Speculations to its origin include current connotations of the phrase, including:
* Greco-Roman belief that the oversecretion of bodily fluids would “dry out” one of the believed four humours, leading to death
*Islam’s reference to sleep
* Buddhist Sogyal Rinpoche’s The Tibetan Book of Living and Dying’s quote: “Life is nothing but a continuing dance of birth and death, a dance of change.” (Existence through many changes, “births and deaths”)
Before my father died, he asked me to buy him this book:
It’s about horse racing. My dad never knowingly rode a horse, perhaps he did in his dreams, but he never actually got astride one and let it canter down a field or furlong. The closest he ever came to this was when he would place a bet on others, professional jockeys, racing at the various meetings around the country. Betting on horses was, for him, a release.
I have never been bitten by the betting bug. Okay, so I have but a few quid on a Grand National sweepstake but nothing else. My brother-in-law, who had lots of insider knowledge, once gave me the name of a ‘cert’ that had wonderfuly tempting odds and which would make me a fortune if I dared to back it. I didn’t and it lost.
My dad would occasionally win BIG. Nothing ridiculous, just a few hundred or maybe a thousand. He wasn’t ostentacious, never bragged, showed little emotion, and definitley wasn’t vainglorious, but he did win; he knew his stuff. If anybody were to be asked, however, who the big gambler in the family was, they would probably point to me.

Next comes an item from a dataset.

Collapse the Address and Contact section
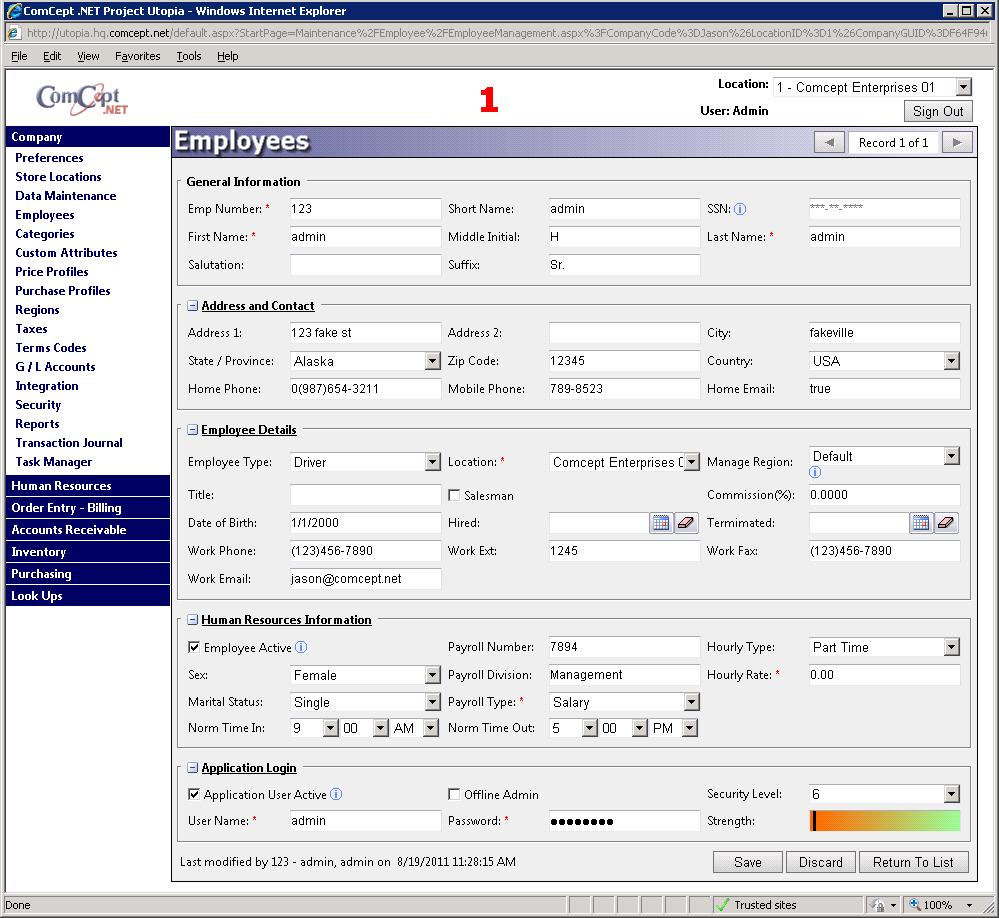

I was the risk-taker, I gambled on life.
Yup, you guessed it. That poor schmuck on the left is me.
Origin of schmuck
Schmuck is a Yiddish word for penis. Le petite mort is French for little death. Betting is claimed to be better than sex. the Greeks and Romans may have believed that too many orgasms dried you out. Whereas, Islam points to sleep. Bhuddists take a more balanced view that tells us that in the great scheme of things (assuming there is a scheme), it doesn’t mean a thing. Life continues ragardless of what we do.